*INPUT:*
+===+

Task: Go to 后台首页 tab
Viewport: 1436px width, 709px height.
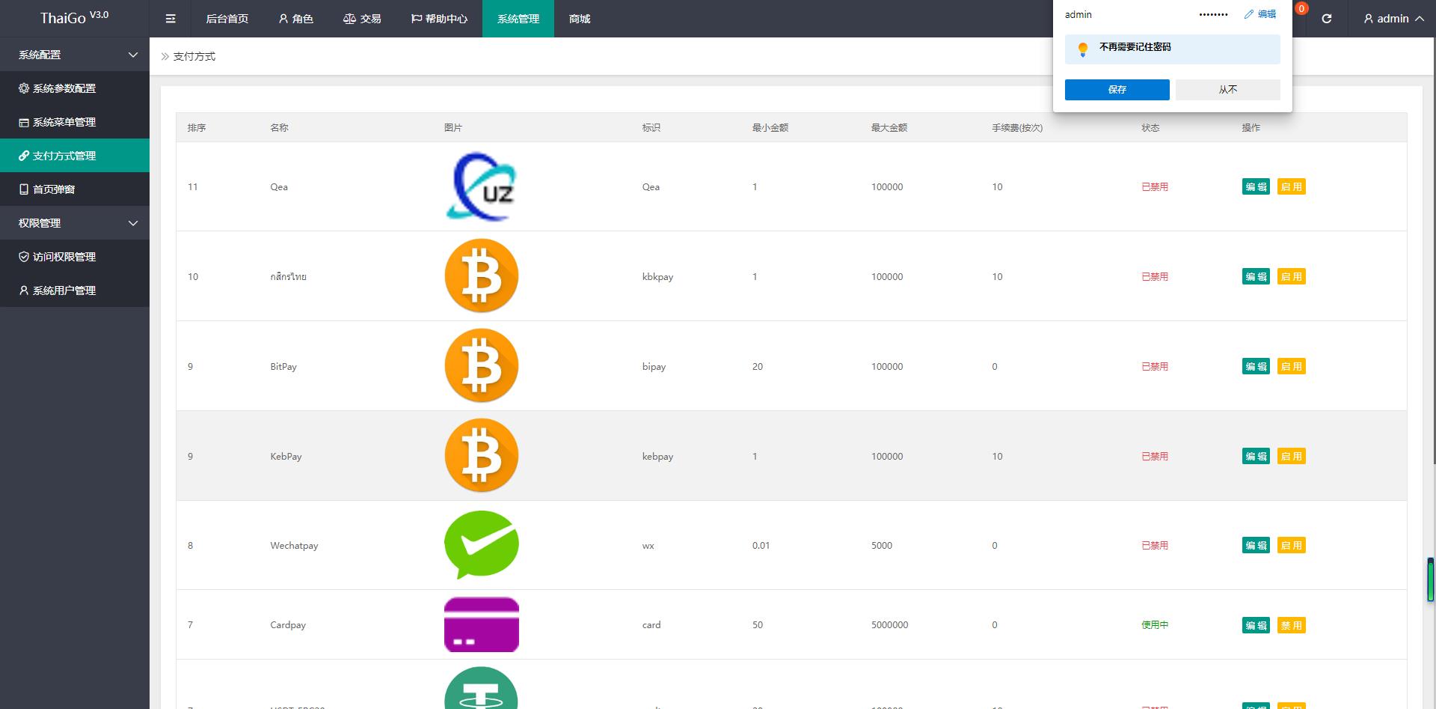Action: [227, 19]
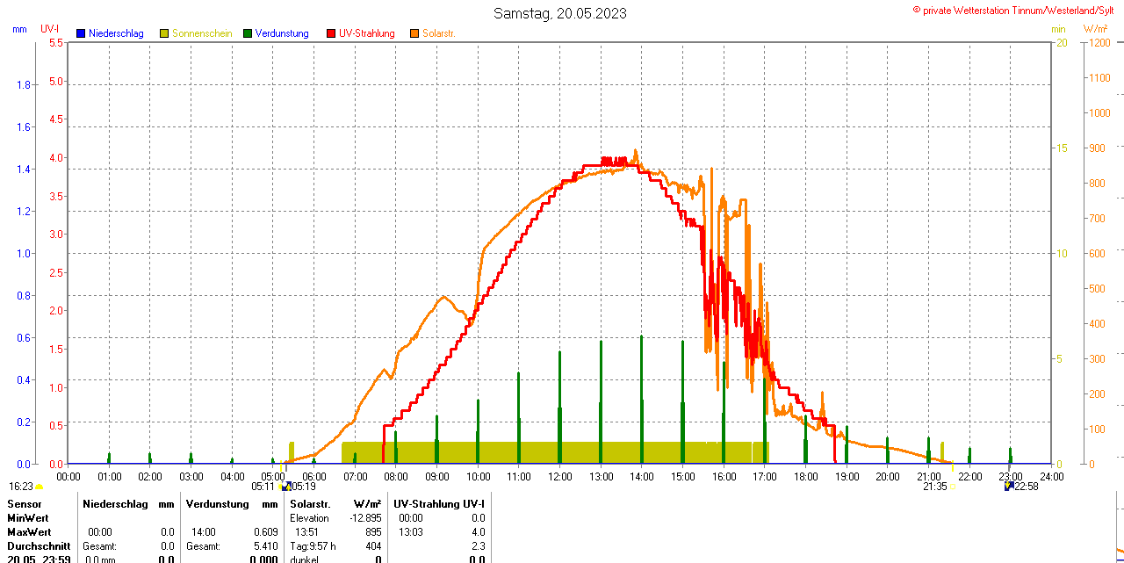1124x563 pixels.
Task: Click the red UV-Strahlung legend swatch
Action: [331, 33]
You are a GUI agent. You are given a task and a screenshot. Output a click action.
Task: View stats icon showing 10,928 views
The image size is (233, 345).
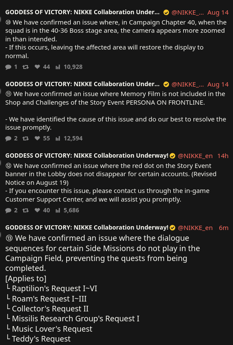tap(58, 67)
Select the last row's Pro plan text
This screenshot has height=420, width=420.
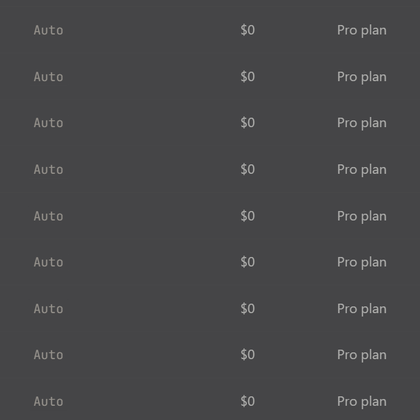tap(362, 402)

+===+

*TASK BRIEF:* Because only the text is wanted, copy each record above precisely and omit its pictures.

*RESULT FOR THIS TASK:*
Task: Go to 后台首页 tab
Viewport: 1436px width, 709px height.
Action: [227, 19]
1124x563 pixels.
Task: Click the red UV-Strahlung legend swatch
Action: [331, 33]
You are a GUI agent. You are given a task and a screenshot. Output a click action.
Task: View stats icon showing 10,928 views
The image size is (233, 345).
tap(58, 67)
Select the last row's Pro plan text
This screenshot has height=420, width=420.
tap(362, 402)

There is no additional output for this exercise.